The prestigious accolade from the NSW Nature Conservation Council, that saw North Arm's Paula Flack accepted into the Allen Strom Hall of Fame last month, seems somewhat unreal to the busy campaigner from her verandah desk up the valley.
"I was so surprised when they invited me to the event because I didn't even know I'd been nominated ... and then when I got the call that I'd won, I nearly fell of my chair," Paula laughs.
"I really couldn't believe it because there are so many hardworking people across NSW, never for a minute did I think I'd win."
The award acknowledges "long-standing service and commitment to the conservation movement and also the courage to challenge government and non-government decision makers" ... qualities that certainly apply to the long-time member of the Nambucca Valley Conservation Association.
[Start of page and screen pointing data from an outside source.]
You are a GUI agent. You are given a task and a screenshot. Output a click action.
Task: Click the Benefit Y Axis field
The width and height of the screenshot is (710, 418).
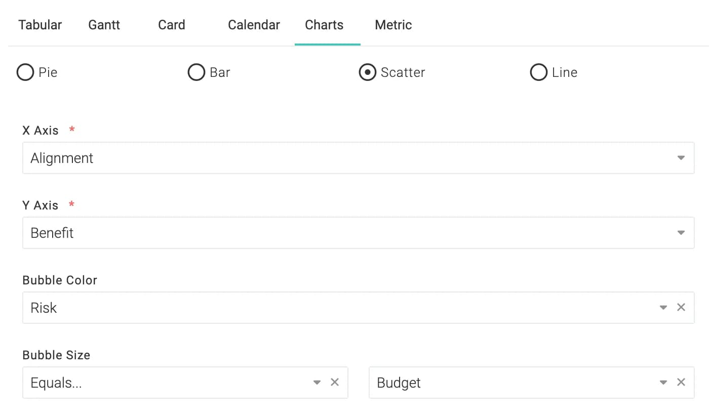click(358, 233)
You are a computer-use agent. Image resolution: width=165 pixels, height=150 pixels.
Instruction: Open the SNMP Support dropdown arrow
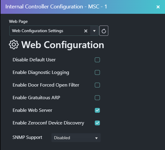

"As a young person I spent many hours riding my horse in the Adelaide Hills so I was very aware of the natural world around me ... over time I started noticing the damage sheep did to river beds, the bush that was being gobbled up by urban sprawl, the pollution, the rubbish."
An avid reader of Grass Roots magazines and so on in the 1970s, Paula did not actually get active until 1982 when logging planned for Crooked Top Mountain in the Nambucca Valley gave her a 'NIMBY' moment and forced her to act.
"This country was so steep and we knew it had koala habitat. In the past I'd avoided full-on activism as I found the destruction so distressing and that was my initial reaction this time too.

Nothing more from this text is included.